On Feb. 14, two unvaccinated workers in the Moncton facility were given letters stating that they had failed to comply with the vaccination policy and would be placed on unpaid leave.

In late February, the union filed grievances on behalf of the two unvaccinated workers, alleging that MPP’s refusal to continue to allow testing instead of vaccination was unreasonable. It suggested alternatives such as having the two workers work alone, wear masks, and take their lunch breaks at the back of the plant to ensure distancing.

A BC arbitrator found a vaccination policy to be reasonable on its face, but the possibility of discipline for noncompliance was not.

Unvaccinated workers returned to work

On March 7, with cases decreasing, SIL announced that unvaccinated employees on unpaid leave in New Brunswick would be returned to work on March 14. Three days later, the New Brunswick government announced that it would lift all COVID-19 measures, also on March 14.

The two MPP workers were returned to work on March 14 after one month of unpaid leave.

By March 28, mandatory vaccination for the public service was no longer required, with the exception of a few areas such as health care.

The arbitrator noted that that traditional test for reasonableness of the unilateral implementation of a policy – established in Re Lumber & Sawmill Workers’ Union, Local 2537, and KVP Co. Ltd, 1965 CanLII 1009 – applied in this case. The test required the policy in question to not be inconsistent with the collective agreement, not be unreasonable, be clear and unequivocal, and brought to the attention of employees affected. Affected employees must also have been notified that a breach of the rule could result in discharge if discharge was happening, and the company must have consistently enforced the policy from the time of introduction.

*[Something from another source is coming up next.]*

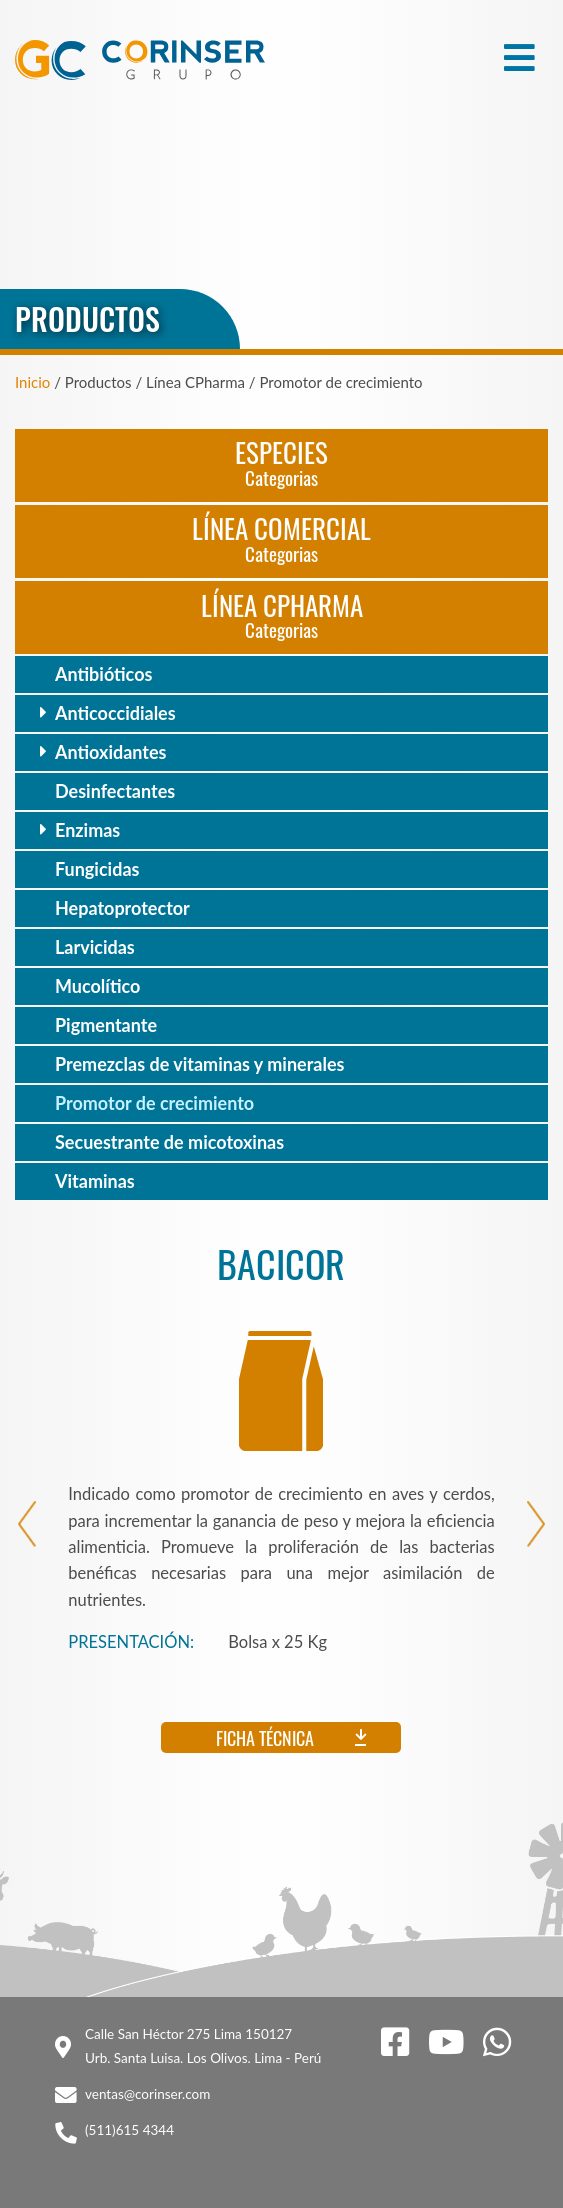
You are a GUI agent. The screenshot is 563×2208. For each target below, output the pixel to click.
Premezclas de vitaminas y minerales (199, 1064)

The arbitrator found that there was no dispute in this case that the policy was consistent with the collective agreement and it was clear or unequivocal. The communication from SIL and MPPs clearly brought it to the attention of employees and the two employees who were placed on unpaid leave were advised in advance of the impact of them not being vaccinated. In addition, there was no evidence that MPP didn’t enforce the policy consistently, said the arbitrator.

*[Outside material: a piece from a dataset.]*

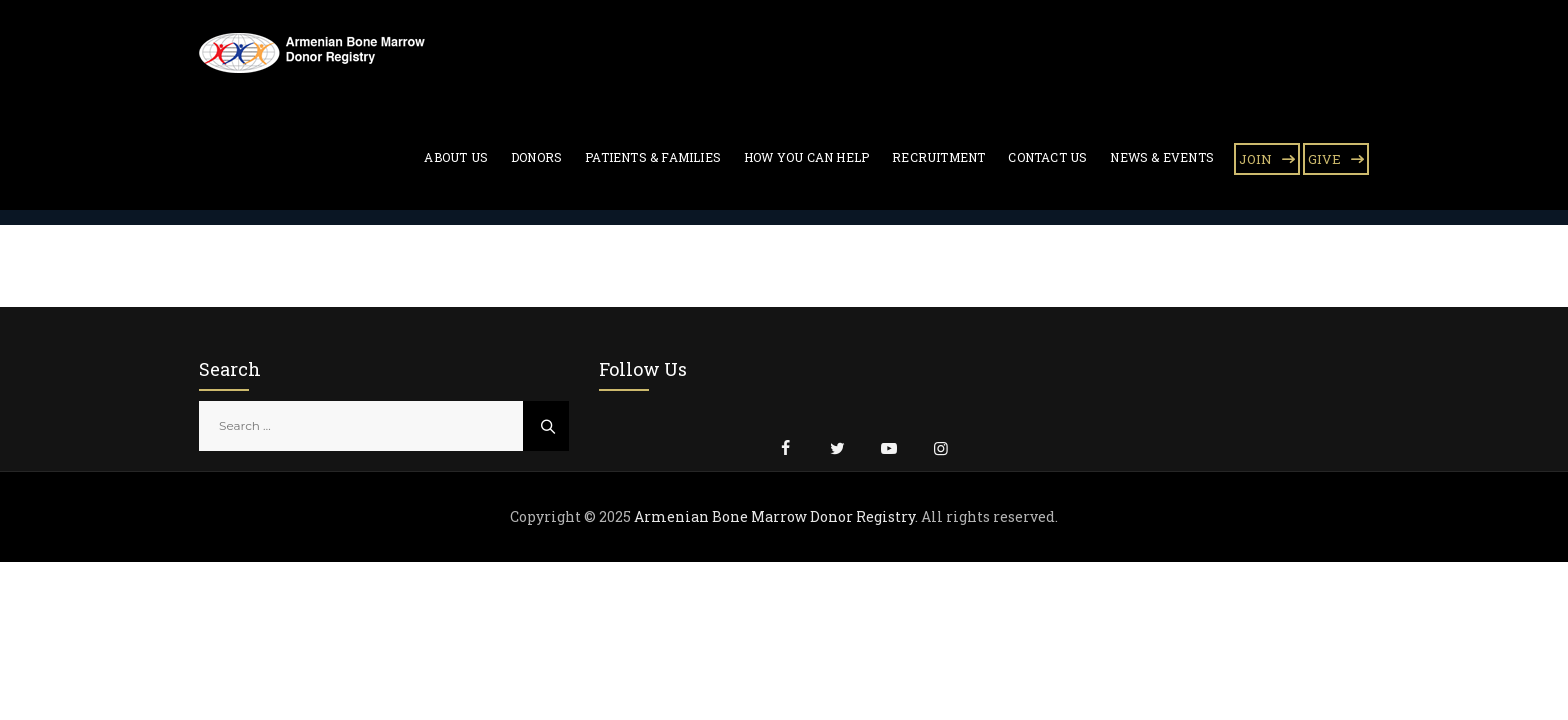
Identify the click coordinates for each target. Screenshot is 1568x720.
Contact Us (1047, 157)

The only concern was the union’s claim that the policy was unreasonable.

Making an occupational health and safety complaint is not the proper route to challenge a workplace vaccination policy, the Ontario Labour Relations Board ruled.

Health and safety obligation

The arbitrator noted that MPP had a legislative obligation to take every reasonable precaution to keep its workforce safe and healthy, including from the global pandemic that had been announced by the World Health Organization. The safety measures taken by SIL and MPP over the course of the pandemic were for this purpose and the union did not challenge any measures until the mandatory vaccination policy, the arbitrator added.

Given the various government announcements and the circumstances in the latter part of 2021 and early 2022, the mandatory vaccination policy was “a reasonable response to the evolving situation respecting COVID-19 and the recognition that the virus was mutating,” said the arbitrator. As a result, the policy on its face was a reasonable balance between the employees’ interest in privacy and bodily integrity and MPP’s interest in maintaining the health and safety of the workforce, the arbitrator said.

The arbitrator found that, while it would have been “a much better practice” to listen to the union’s suggestions and consider them before unilaterally implementing the mandatory vaccination policy, there was no evidence that the union’s alternatives would have been sufficient to protect other employees in the plant, the arbitrator said.

Without specific scientific evidence about the spread of COVID-19 and the plant’s air exchange systems, there was no evidence that any alternative to the mandatory vaccination policy would have achieved the goal of a safe and healthy workplace under the existing pandemic circumstances in New Brunswick, said the arbitrator in ruling that MPP’s policy was reasonable.

See Unifor, Local 882 and Maritime Paper Products Ltd. Partnership (Field), Re, 2022 CanLII 109448.